As most places go, the ditch was not considered a tropical paradise, or even akin to a jungle safari down the Amazon. But to us, the cattails, weeping willows and rust-colored algae were transformed into a canopy of hibiscus flowers, ferns, and towering exotic trees that even scientists hadn’t named yet. We imagined the wild calls of monkeys; the caws of crows to be toucans or parakeets. To any adult it was a drainage ditch, good only for sweeping away heavy rains from the gutters. And to the adult eye the tunnels that twisted under the streets didn’t contain the ancient writings of cavemen that we considered to be there only the spray paint from mischief seeking vandals. Here, in the land of lizards and puddles, long crooked sticks were transformed into the swords of pirates and pennies were deemed hidden treasure.
In order to experience this dime-sized dream world, we had to first acquire enough balance to slide our feet down the steep concrete hill and then leap across the “river”, landing on the pile of sparkly sand we affectionately named Treasure Island. Once there, we imagined giant bass swimming rhythmically with the currents, allowing their scales to glint in the sun. In this world, all are skilled enough that anyone can catch these prizes with your bare hands. However, if we ever stopped believing in the magic of our place, the bass would suddenly transform into slimy tadpoles flopping in your hands.
The tunnels are dark and forbidding, haunted by the ghosts of children who didn’t jump far enough across the tiny trickles of water that formed a fast moving stream.

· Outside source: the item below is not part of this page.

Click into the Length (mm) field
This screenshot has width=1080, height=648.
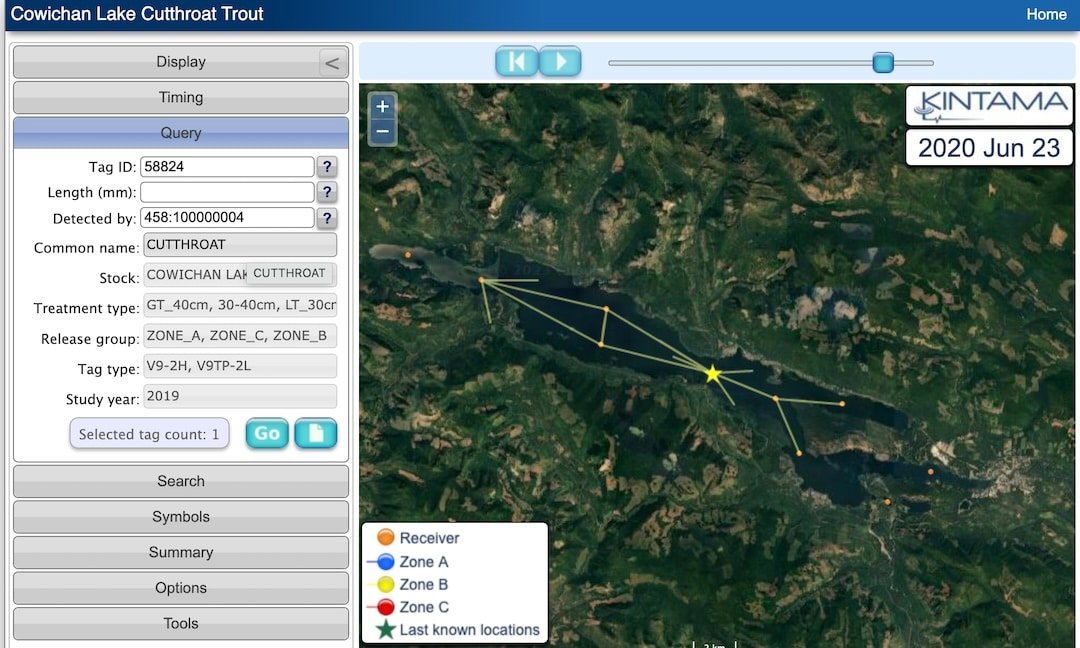point(227,192)
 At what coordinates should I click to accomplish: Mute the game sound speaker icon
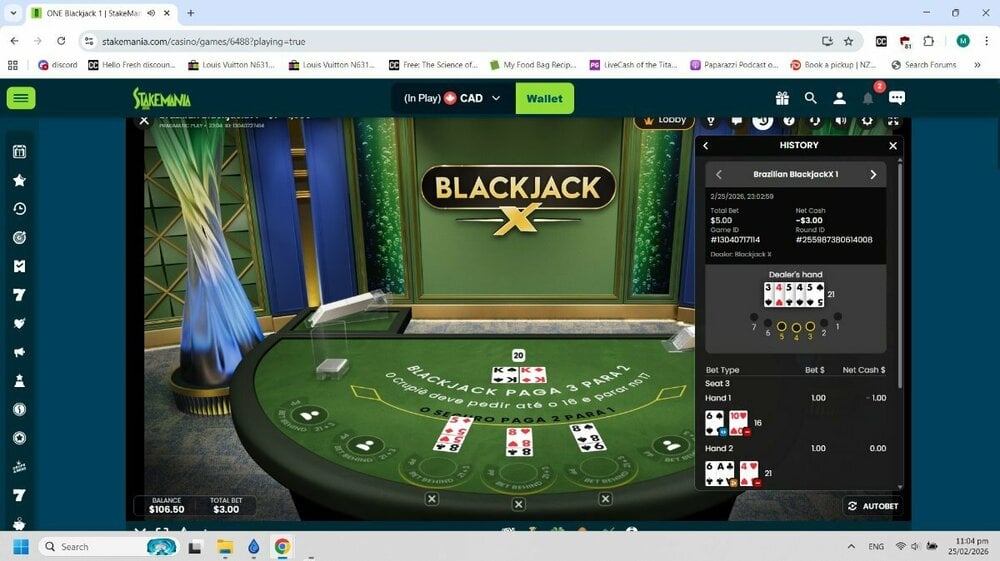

Spiders crawl on the walls and frogs jump in and out of the cracks. Slimy slugs leave their trails by night and snakes slither by day. If we had the guts we could get anywhere in the neighborhood by these tunnels. The writings on the walls must be ancient—ten years old at least. We would run our hands across the passageway walls, recoiling quickly if our tiny fingers touched a wet trickle of tunnel slime.
As the sun sets, we carefully dodged the weeds and bushes, tiptoed past the snake nest, and pulled ourselves up the steep concrete slope to follow the sound of our mother’s voice calling us home for dinner. We pedaled faster than the wind so that we weren’t forbidden access to the adventuresome Treasure Island, glittering “river”, or haunted tunnels if we happened to be late.